打ち合わせなどはすべてリモートだったので、対面で同僚に会うことは一度もなかった。しかし、不思議なもので、画面越しで同僚と接するのも、私にはストレスだった。
この辺は、私の性格に問題があるような気がするが、一方でフリーランスになるとフリーランス的な性向というものができあがってしまう。端的に言って、人付き合いがおっくうになるのだ。もちろん、コンサルや営業職であれば人との接触に過大なストレスを感じないだろうが、そうではない人は少なからずフリーランス的な孤独癖のようなものがつくはずだ。

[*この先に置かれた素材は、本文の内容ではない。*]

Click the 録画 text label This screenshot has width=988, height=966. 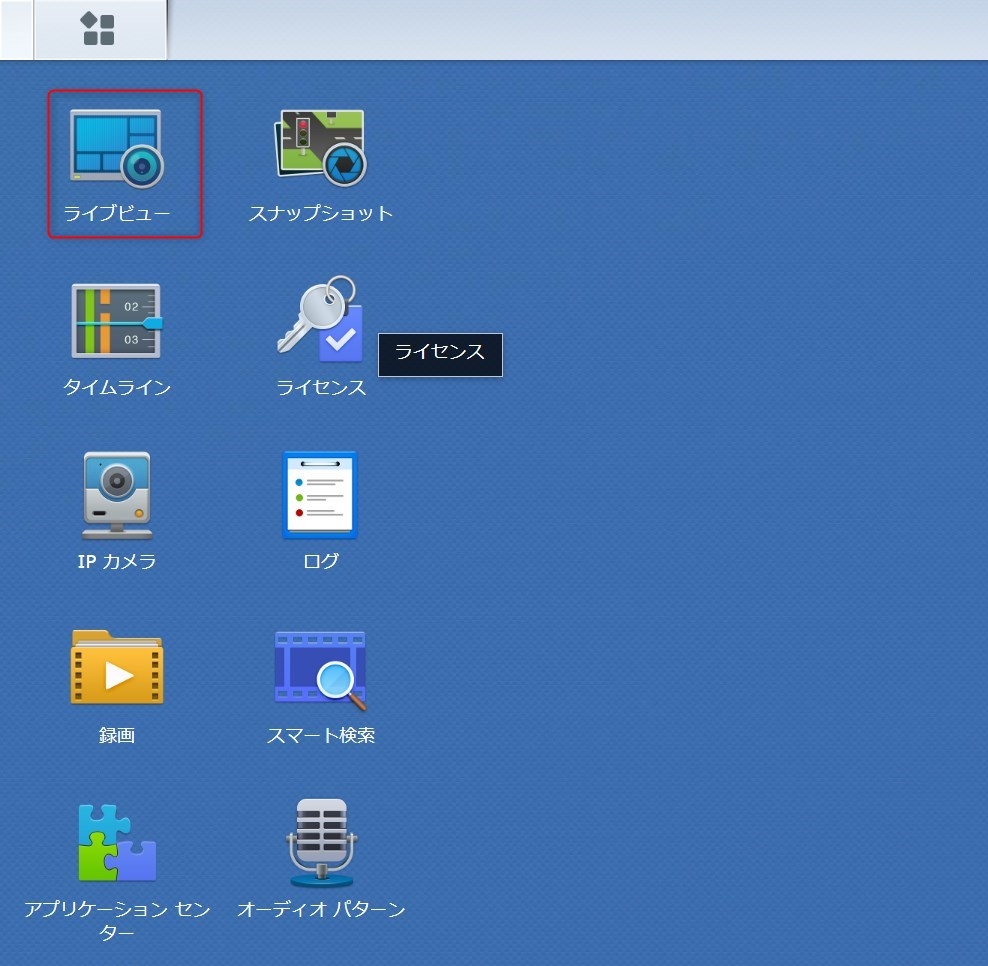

取材が多かったのも面倒だった。リモートもあれば、対面取材もあった。対面取材の場合、いちいち現場に行く時間や身支度、取材後の帰宅時間など、仕事を非効率にする要素が満載だった。
総合して言えば、やはり業務効率の低下と人間関係の煩わしさというのが、私には耐えがたいものだった。
常駐案件が見つかるサービス
私にとっては、常駐案件は「劇薬」だった。つまり、常駐ならば安定的な収入を確保できるという点では、薬の効果はあった。しかし、ストレスは確かに感じた。
両社ともに3カ月で辞めたというのがその証左だ。しかし逆に考えると、短期的に稼ぐという意味では有用性はあるだろう。
正社員ではないのだから、自分に合わなかったら契約を終えればいいのだ。これはフリーランスのメリットである。
ジョブは常にホッピングすべきである。自分の居心地のよいスタイルを見極めるためにも、常駐案件という「劇薬」を一度は飲むのも、一考に値するだろう。
もし、常駐案件を探すのであれば、エージェント(仲介会社)を利用するのが良い。案件はあるし、定期的に新規案件を提案してくれもする。面談日時の調整もやってもらえる。ITエンジニアや編集者ならば、下記2社を利用すれば良いだろう。
①クラウドテック
私の印象では、クラウドテックは案件が豊富だ。ITエンジニアはもとより、編集職の案件もある。エンジニア職の詳細は知らないが、編集職やライターの案件ならば月額40万前後のものが多いと感じた。自社メディア、受託案件両方ともある。
②レバテック
こちらも案件はそこそこある。しかしクラウドテックには量・質ともに劣るように感じている。たまたまかもしれないが、営業担当からの新規案件の提案も少ない。そして会員専用の求人検索サイトが使いづらいのも気になる。しかし求人の絶対数を確保するためにも、なるべく多くのサービスに登録しておいて損はないだろう。
まとめ
私にとって、常駐案件は半ば失敗、半ば成功と言えるだろう。つまり、2社目は失敗だったが、1社目は常駐後にもある程度の仕事を振ってもらえるようになったと言えば成功だった。
しかし注意しなくてはならないのが、もし仲介会社を利用する場合、契約終了後に直契約はできないということだ。もし、仲介会社を差し置いて直契約すると罰金が発生する場合がある。これは契約書に書いてあるので、必ず確認しておきたい。